Saved entries:
━━━━━━━━━━━━━━━━━━━━━━━━━━━━━━

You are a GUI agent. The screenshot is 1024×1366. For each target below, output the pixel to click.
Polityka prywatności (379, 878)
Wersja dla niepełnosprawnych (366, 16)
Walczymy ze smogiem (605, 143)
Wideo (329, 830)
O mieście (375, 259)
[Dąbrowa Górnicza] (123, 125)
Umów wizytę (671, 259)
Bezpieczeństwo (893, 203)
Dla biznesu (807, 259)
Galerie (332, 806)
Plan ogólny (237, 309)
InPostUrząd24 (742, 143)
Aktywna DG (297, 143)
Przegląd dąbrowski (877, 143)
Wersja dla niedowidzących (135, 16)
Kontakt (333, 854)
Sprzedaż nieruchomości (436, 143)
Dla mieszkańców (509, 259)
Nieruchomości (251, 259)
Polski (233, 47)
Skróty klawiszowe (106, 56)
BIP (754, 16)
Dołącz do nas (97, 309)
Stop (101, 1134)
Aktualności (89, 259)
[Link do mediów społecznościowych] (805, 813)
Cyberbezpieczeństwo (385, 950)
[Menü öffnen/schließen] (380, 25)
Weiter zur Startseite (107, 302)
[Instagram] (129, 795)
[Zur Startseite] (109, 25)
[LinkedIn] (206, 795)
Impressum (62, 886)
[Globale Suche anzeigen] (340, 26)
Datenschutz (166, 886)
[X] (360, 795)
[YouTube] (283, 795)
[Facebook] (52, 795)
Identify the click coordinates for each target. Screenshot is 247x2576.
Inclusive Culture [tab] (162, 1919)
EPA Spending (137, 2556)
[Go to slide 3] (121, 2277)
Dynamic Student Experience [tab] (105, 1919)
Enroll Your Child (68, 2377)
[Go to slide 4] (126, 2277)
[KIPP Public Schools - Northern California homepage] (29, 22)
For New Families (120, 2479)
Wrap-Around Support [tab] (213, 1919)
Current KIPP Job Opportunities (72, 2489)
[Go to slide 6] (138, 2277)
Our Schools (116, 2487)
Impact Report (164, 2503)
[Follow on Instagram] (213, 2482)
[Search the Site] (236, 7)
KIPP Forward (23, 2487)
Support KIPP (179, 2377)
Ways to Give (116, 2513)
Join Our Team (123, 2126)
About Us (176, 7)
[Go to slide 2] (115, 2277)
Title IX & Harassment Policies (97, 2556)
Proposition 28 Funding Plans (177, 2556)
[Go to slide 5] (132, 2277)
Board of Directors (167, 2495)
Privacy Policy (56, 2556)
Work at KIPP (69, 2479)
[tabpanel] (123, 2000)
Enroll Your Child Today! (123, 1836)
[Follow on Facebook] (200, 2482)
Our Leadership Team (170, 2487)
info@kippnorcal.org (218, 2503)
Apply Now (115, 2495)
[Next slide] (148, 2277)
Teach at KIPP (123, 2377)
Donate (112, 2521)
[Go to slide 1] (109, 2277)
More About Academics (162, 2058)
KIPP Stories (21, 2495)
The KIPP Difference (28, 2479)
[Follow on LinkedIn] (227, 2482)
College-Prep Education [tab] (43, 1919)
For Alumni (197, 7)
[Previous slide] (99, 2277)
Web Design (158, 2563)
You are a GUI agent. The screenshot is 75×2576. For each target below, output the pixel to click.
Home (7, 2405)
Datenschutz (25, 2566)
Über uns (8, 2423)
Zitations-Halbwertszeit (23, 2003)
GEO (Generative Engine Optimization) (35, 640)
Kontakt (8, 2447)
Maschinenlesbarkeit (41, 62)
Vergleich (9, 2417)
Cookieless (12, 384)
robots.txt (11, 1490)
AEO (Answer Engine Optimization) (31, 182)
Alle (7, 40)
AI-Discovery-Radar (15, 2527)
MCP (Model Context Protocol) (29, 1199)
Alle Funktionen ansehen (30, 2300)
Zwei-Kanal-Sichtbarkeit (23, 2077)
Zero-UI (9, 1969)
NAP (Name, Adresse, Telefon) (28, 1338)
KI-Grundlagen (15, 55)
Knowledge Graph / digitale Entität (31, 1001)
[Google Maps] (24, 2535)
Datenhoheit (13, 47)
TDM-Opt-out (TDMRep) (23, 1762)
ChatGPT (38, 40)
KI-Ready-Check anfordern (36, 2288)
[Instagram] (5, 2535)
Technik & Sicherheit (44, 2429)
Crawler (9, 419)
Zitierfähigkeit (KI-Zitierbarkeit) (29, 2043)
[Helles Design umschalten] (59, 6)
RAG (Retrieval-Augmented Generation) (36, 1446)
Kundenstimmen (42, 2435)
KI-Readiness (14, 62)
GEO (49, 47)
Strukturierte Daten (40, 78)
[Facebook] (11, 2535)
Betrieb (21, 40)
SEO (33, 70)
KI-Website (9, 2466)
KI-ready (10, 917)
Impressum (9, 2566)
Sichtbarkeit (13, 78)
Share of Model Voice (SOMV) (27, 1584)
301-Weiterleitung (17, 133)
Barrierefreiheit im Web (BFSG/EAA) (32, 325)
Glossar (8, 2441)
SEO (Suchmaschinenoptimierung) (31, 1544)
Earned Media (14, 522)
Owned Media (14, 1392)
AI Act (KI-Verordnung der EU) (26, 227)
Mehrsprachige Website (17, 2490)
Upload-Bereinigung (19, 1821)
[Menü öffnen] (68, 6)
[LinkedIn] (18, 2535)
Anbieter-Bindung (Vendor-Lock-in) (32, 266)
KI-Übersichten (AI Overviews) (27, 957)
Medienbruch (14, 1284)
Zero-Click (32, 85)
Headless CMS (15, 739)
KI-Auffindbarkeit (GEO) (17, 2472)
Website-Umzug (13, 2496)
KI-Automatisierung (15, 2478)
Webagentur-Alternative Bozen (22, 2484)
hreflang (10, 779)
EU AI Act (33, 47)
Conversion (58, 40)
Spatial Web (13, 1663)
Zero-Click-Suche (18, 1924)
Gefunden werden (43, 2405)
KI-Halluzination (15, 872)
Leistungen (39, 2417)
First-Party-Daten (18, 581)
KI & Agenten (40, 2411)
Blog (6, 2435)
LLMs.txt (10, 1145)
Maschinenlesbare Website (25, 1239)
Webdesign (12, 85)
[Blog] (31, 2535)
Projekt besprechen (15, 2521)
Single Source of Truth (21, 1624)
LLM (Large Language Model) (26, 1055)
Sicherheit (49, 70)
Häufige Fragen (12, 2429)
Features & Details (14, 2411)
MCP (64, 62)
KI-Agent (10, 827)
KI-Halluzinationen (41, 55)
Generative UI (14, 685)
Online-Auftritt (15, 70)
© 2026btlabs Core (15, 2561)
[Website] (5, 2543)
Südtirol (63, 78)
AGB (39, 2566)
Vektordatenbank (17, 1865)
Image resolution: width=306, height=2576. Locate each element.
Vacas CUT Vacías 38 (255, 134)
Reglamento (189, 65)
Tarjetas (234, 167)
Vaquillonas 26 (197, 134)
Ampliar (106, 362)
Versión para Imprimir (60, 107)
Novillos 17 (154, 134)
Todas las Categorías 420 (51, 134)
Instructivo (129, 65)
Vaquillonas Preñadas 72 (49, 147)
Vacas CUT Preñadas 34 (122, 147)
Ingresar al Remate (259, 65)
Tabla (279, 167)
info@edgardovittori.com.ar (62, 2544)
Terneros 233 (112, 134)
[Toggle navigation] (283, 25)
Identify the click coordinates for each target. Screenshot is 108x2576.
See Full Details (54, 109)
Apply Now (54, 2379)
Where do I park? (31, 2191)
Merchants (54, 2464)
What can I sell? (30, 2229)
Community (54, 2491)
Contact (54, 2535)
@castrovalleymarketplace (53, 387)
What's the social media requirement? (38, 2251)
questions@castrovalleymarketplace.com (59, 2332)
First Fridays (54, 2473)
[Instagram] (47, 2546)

━━━━━━━━━━━━━━━━━━━━━━━━━━━━━━

From the data above, reproduce word for word the lines running from the line with "Alle (7, 40)" to the line with "TDM-Opt-out (TDMRep) (23, 1762)", ends included.

• COMPLETED EXERCISE:
Alle (7, 40)
AI-Discovery-Radar (15, 2527)
MCP (Model Context Protocol) (29, 1199)
Alle Funktionen ansehen (30, 2300)
Zwei-Kanal-Sichtbarkeit (23, 2077)
Zero-UI (9, 1969)
NAP (Name, Adresse, Telefon) (28, 1338)
KI-Grundlagen (15, 55)
Knowledge Graph / digitale Entität (31, 1001)
[Google Maps] (24, 2535)
Datenhoheit (13, 47)
TDM-Opt-out (TDMRep) (23, 1762)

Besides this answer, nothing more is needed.